Sugar is all about sweetness, however how long last is that sweet flavor beyond is taste buds is highly questionable. Refined sugar has been under the scanner of health advocates for quite some time now for its potential negative effects on the body and health of individuals.

White sugar is one of the most vilified food ingredients in the last 15 years – for good reason. Excessive consumption of table sugar has been linked to health issues such as obesity, heart disease, cognitive disease, cancers, and of course Type 2 Diabetes just to name a few. 

It goes without saying that people would be better off if they consumed their sugar in the form of fruit or just avoid it.

Let us have a look at five alternatives to white sugar:

1. Raw Honey

There’s something to be said for what is probably the world’s oldest sweetener.

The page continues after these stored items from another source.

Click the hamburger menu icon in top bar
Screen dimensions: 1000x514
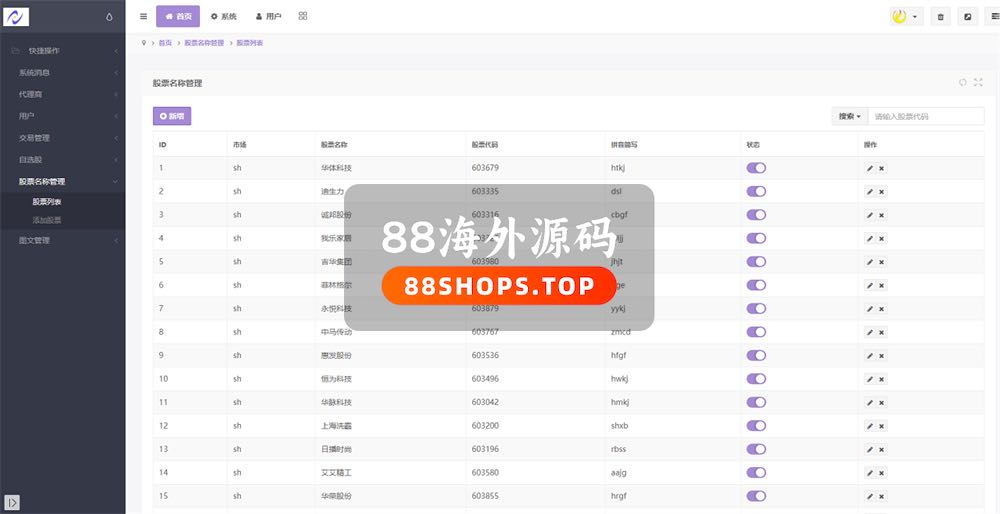[143, 16]
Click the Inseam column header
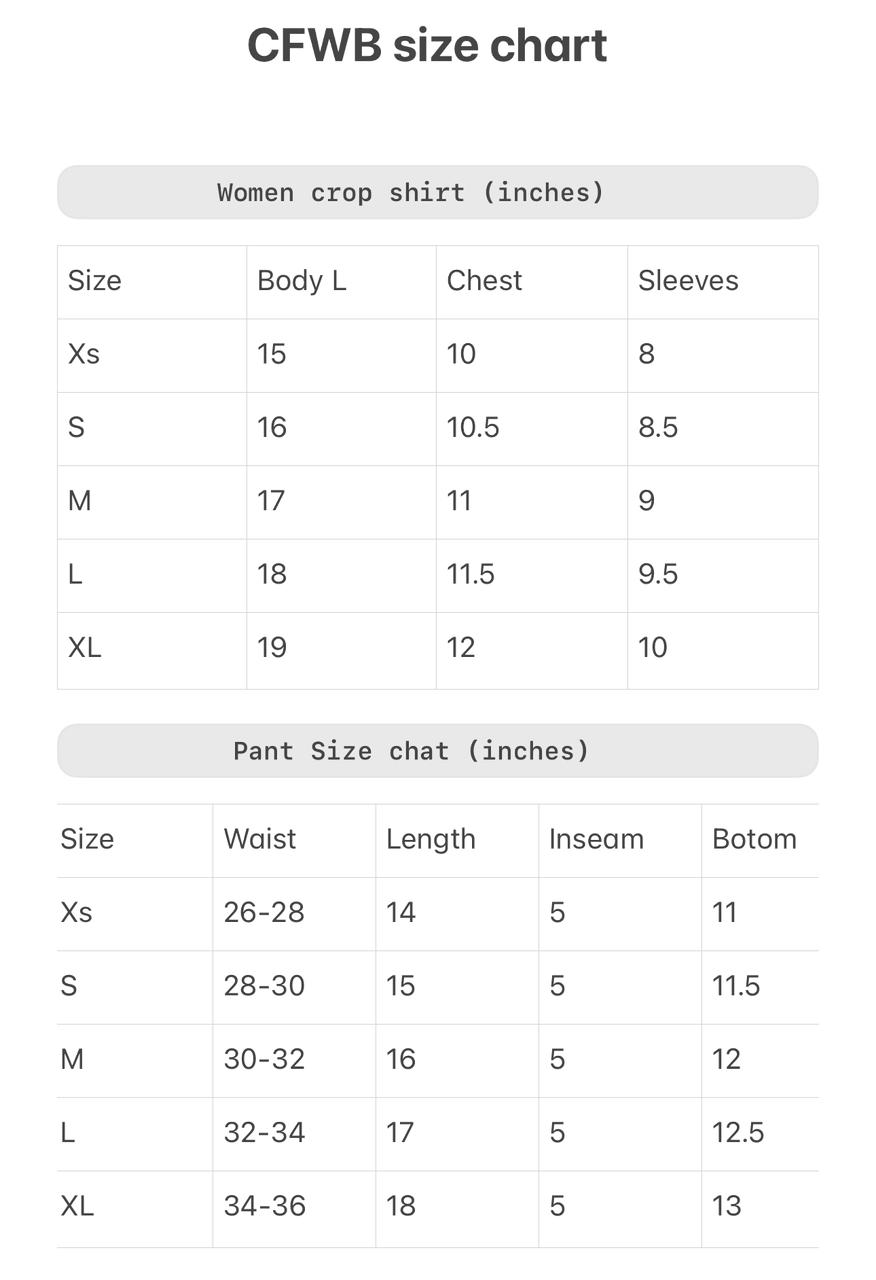Viewport: 876px width, 1280px height. pyautogui.click(x=596, y=839)
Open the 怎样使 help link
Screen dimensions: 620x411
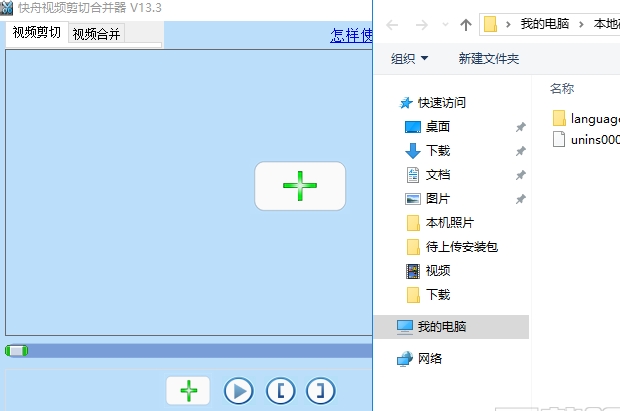[351, 35]
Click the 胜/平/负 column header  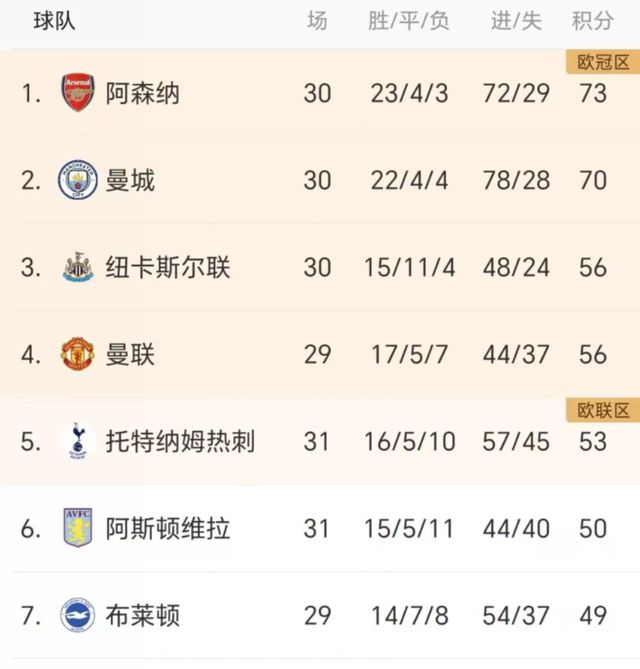click(409, 22)
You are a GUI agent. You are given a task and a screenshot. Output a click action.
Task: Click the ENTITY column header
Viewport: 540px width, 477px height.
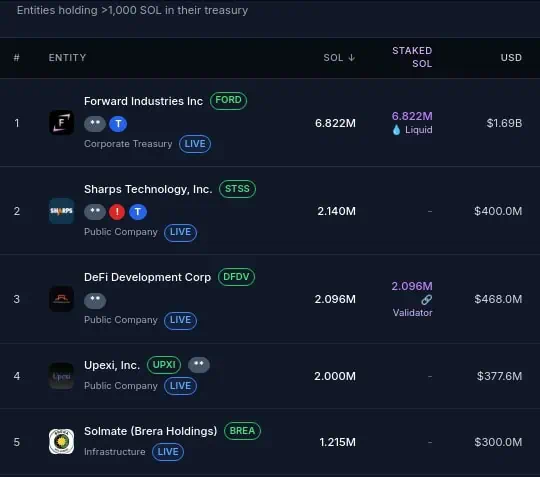[67, 58]
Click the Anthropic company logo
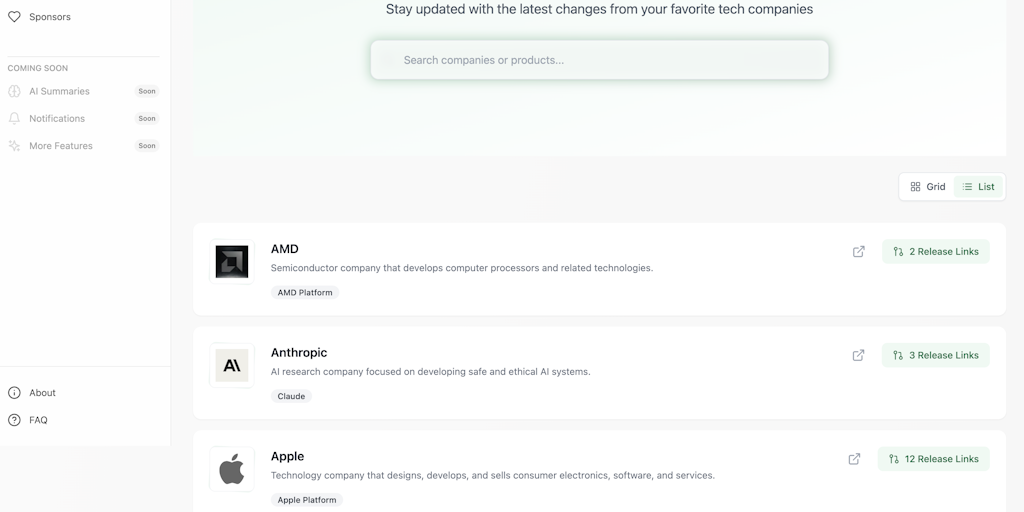The width and height of the screenshot is (1024, 512). click(x=232, y=366)
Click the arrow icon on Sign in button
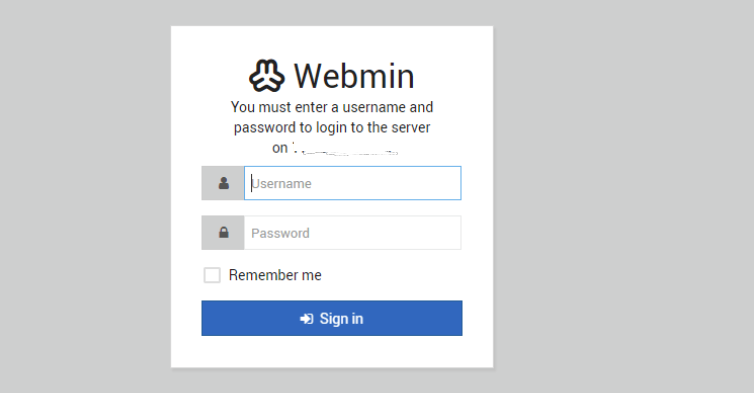The width and height of the screenshot is (754, 393). pyautogui.click(x=307, y=318)
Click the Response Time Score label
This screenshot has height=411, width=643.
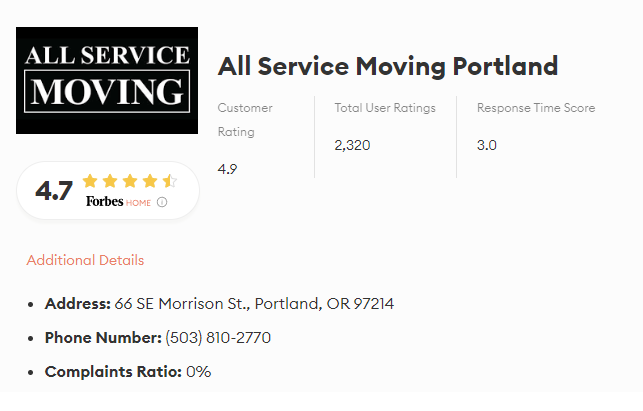536,108
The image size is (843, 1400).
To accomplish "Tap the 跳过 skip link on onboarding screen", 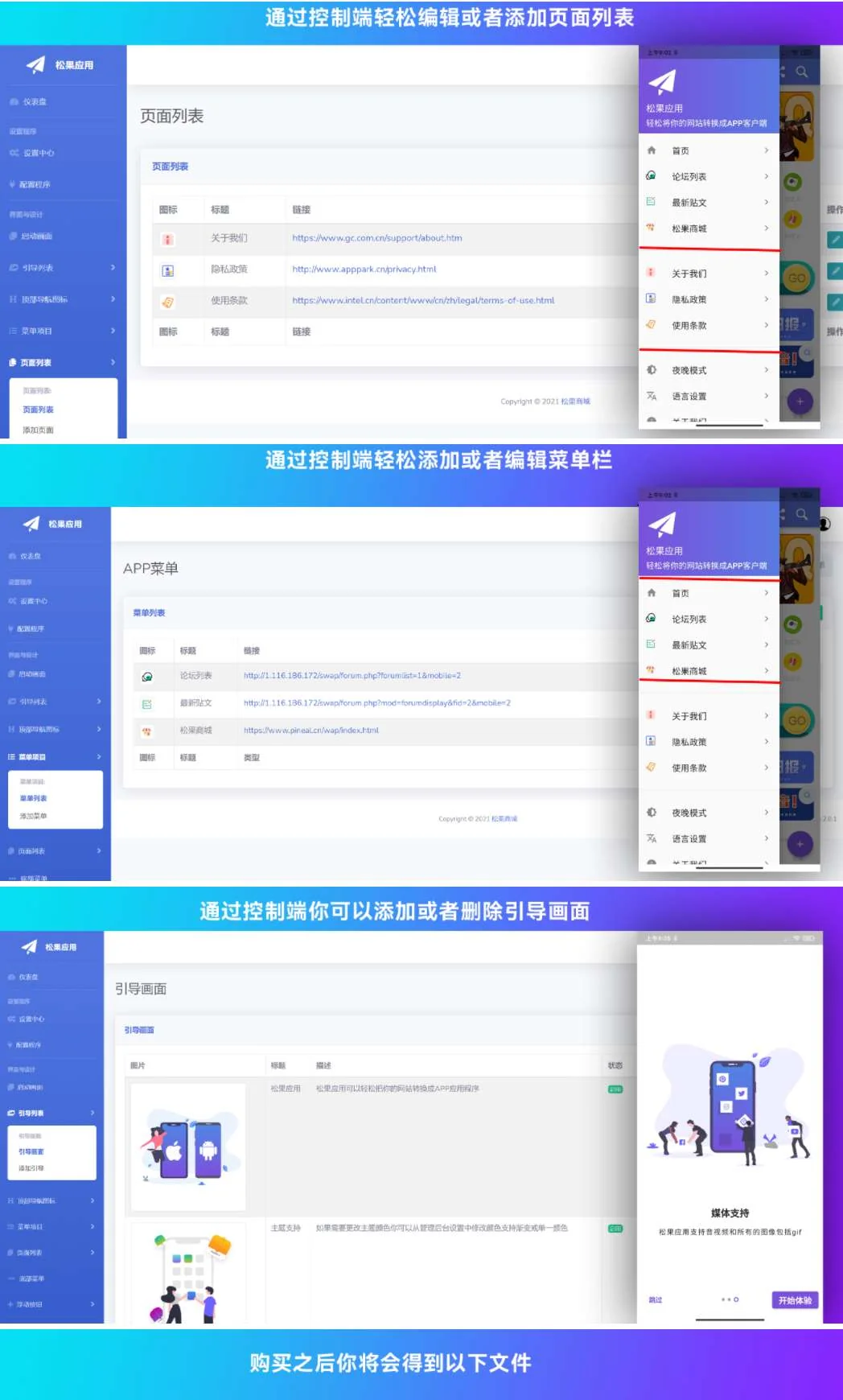I will coord(656,1300).
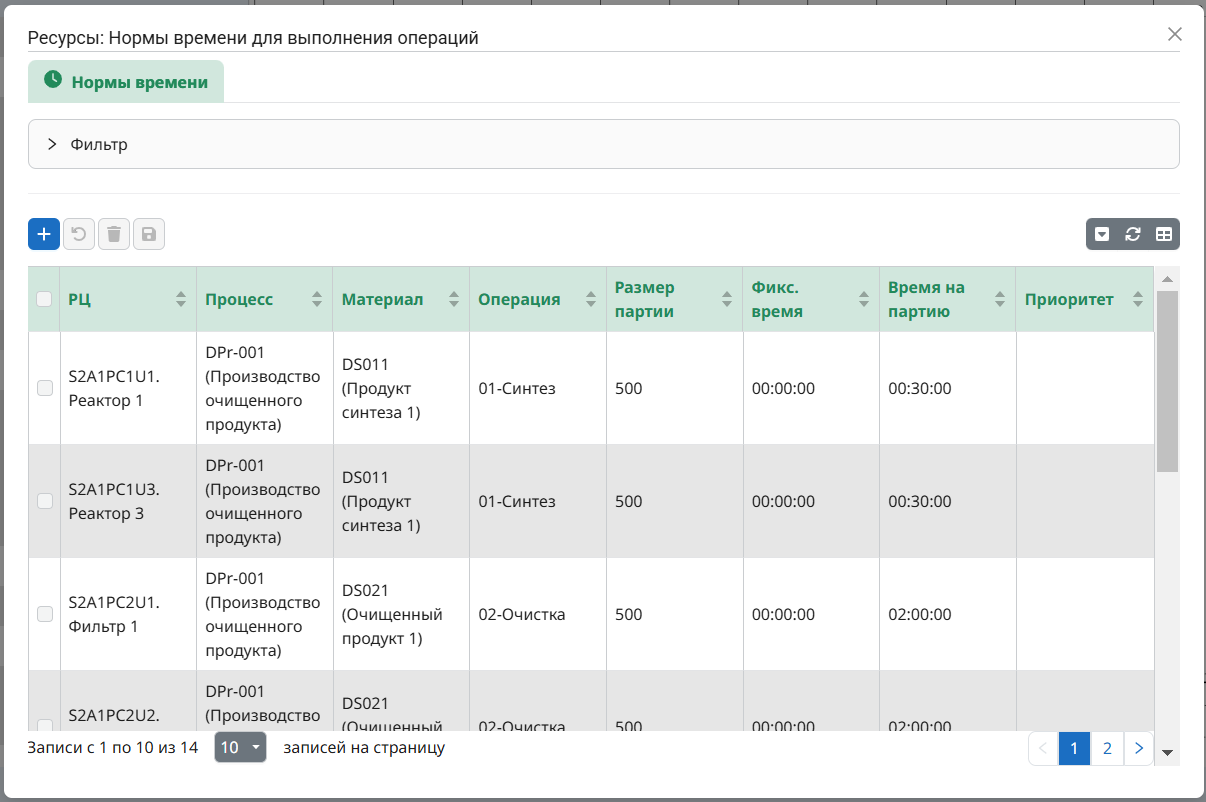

Honey can have a variety of flavors and levels of sweetness depending on the source. Some can appear dark while others are crystal clear. On top of having a low glycaemic index (which means less impact on your blood sugar) ranging from 40-55, honey has been studied for its potential antimicrobial activity.

 

2. Dates

Surprisingly, dates are one of the best substitutes for white sugar. The fruit is high in sugar and fiber but offers a more caramel-like flavor. Date sugar, which can be found in many grocery stores, can be used as a one-to-one replacement for granulated or brown sugar. Blended raw dates act as a binder for homemade cookies while also being delicious in smoothies. Finally, homemade date syrup can add a delicious caramel flavor to your morning coffee.

3. Coconut Sugar

Coconut sugar has a lower glycaemic index, meaning it will not raise blood sugar the way white sugar does. It contains nutrients such as zinc, iron, B vitamins, and inulin, a fiber that feeds probiotics. Coconut sugar is sweet and can be used 1:1 ratio with white sugar.

4. Jaggery

You’ll get in a few extra nutrients as jaggery contains more nutrients than refined sugar. Refined white sugar contains only empty calories, i.e., calories without any vitamins or minerals. It is safe to say that swapping sugar with jaggery is a healthier option- as long as you don’t overdo it.

5. Raisins

Finely chopped in a food processor, raisins can be used as a higher fiber alternative to sugar by using 25 percent more raisins than the recipe called for sugar. The same can be done with dried cranberries; however, doing so may change the color of the dish as well as add a more noticeable fruity flavor.